Maitotoxin-induced membrane blebbing and cell death in bovine aortic endothelial cells

Background

Maitotoxin, a potent cytolytic agent, causes an increase in cytosolic free Ca²⁺ concentration ([Ca²⁺]_i) via activation of Ca²⁺-permeable, non-selective cation channels (CaNSC). Channel activation is followed by formation of large endogenous pores that allow ethidium and propidium-based vital dyes to enter the cell. Although activation of these cytolytic/oncotic pores, or COP, precedes release of lactate dehydrogenase, an indication of oncotic cell death, the relationship between CaNSC, COP, membrane lysis, and the associated changes in cell morphology has not been clearly defined. In the present study, the effect maitotoxin on [Ca²⁺]_i, vital dye uptake, lactate dehydrogenase release, and membrane blebbing was examined in bovine aortic endothelial cells.

Results

Maitotoxin produced a concentration-dependent increase in [Ca²⁺]_i followed by a biphasic uptake of ethidium. Comparison of ethidium (M_w 314 Da), YO-PRO-1 (M_w 375 Da), and POPO-3 (M_w 715 Da) showed that the rate of dye uptake during the first phase was inversely proportional to molecular weight, whereas the second phase appeared to be all-or-nothing. The second phase of dye uptake correlated in time with the release of lactate dehydrogenase. Uptake of vital dyes at the single cell level, determined by time-lapse videomicroscopy, was also biphasic.
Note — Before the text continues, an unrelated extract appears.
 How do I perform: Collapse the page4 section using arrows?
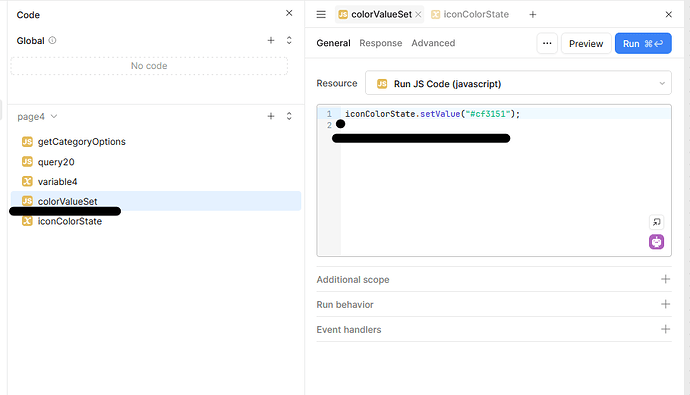[x=289, y=116]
The first phase was associated with formation of small membrane blebs, whereas the second phase was associated with dramatic bleb dilation.

Conclusions

These results suggest that maitotoxin-induced Ca²⁺ influx in bovine aortic endothelial cells is followed by activation of COP. COP formation is associated with controlled membrane blebbing which ultimately gives rise to uncontrolled bleb dilation, lactate dehydrogenase release, and oncotic cell death.